*** Provided records ***
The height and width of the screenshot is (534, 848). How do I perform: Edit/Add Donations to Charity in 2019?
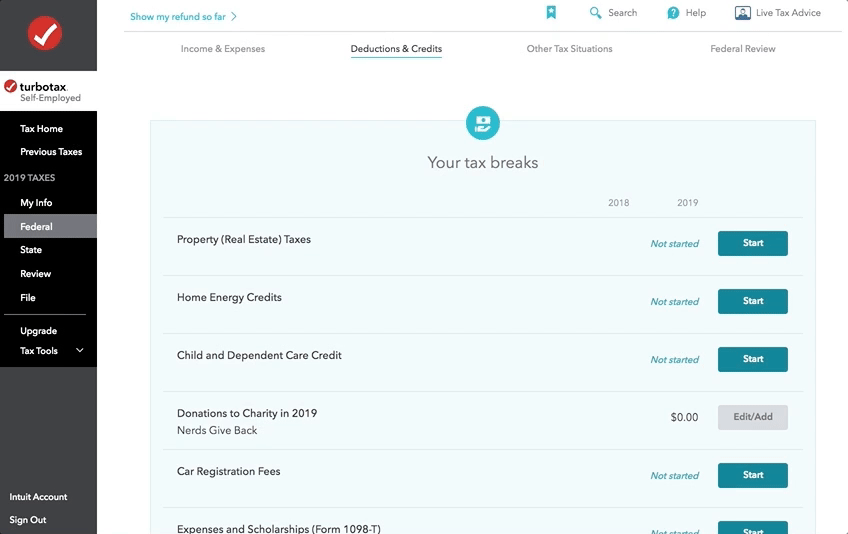(x=752, y=417)
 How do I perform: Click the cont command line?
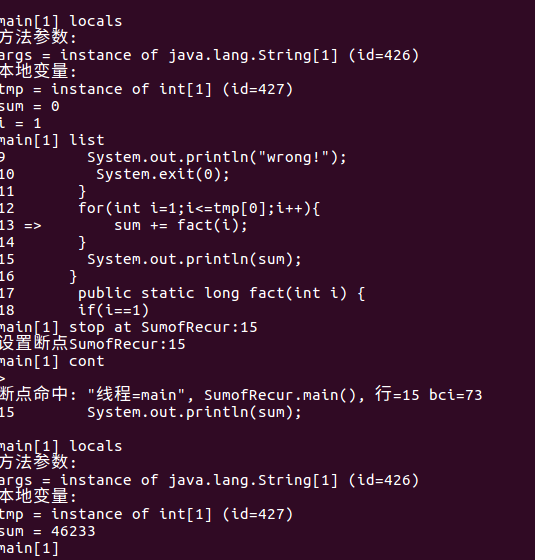click(x=52, y=361)
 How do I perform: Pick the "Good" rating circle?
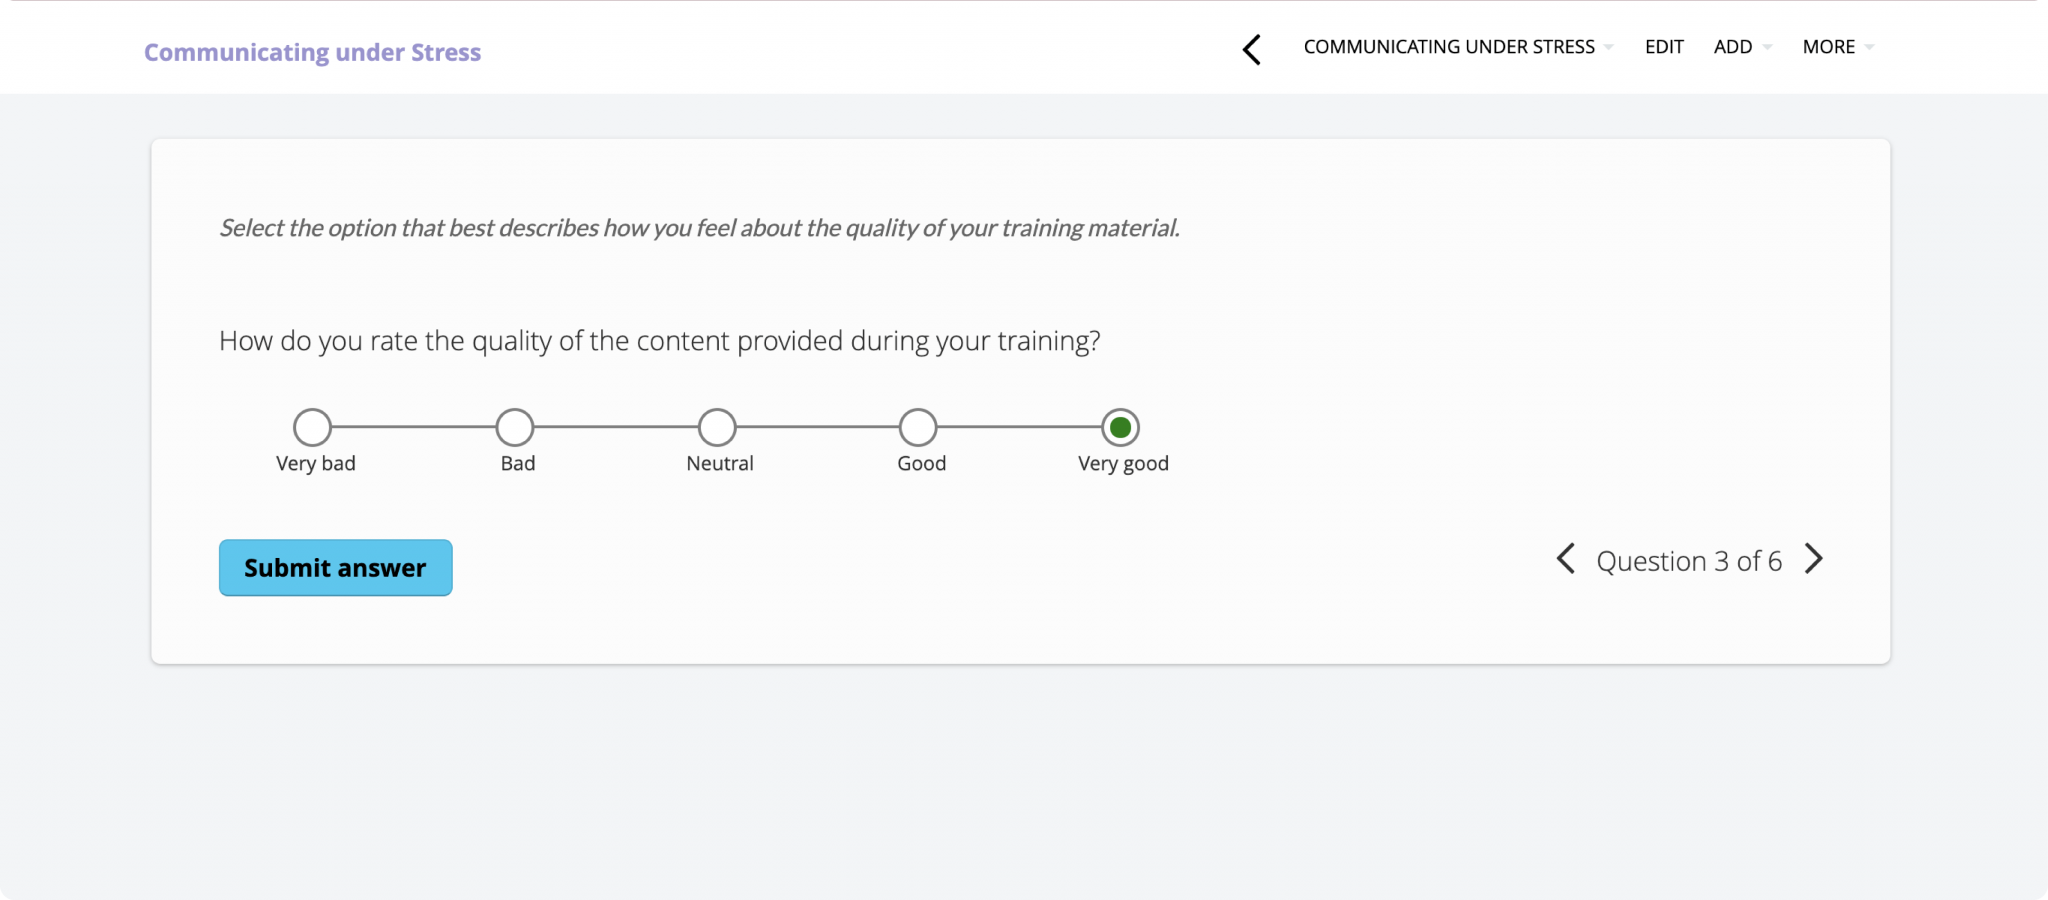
*** End of Provided records ***
**The task:**
Please output every entry exactly as written, apart from the pictures.

**Expected answer:**
The height and width of the screenshot is (534, 848). How do I perform: Edit/Add Donations to Charity in 2019?
(x=752, y=417)
 How do I perform: Click the cont command line?
click(x=52, y=361)
 How do I perform: Pick the "Good" rating circle?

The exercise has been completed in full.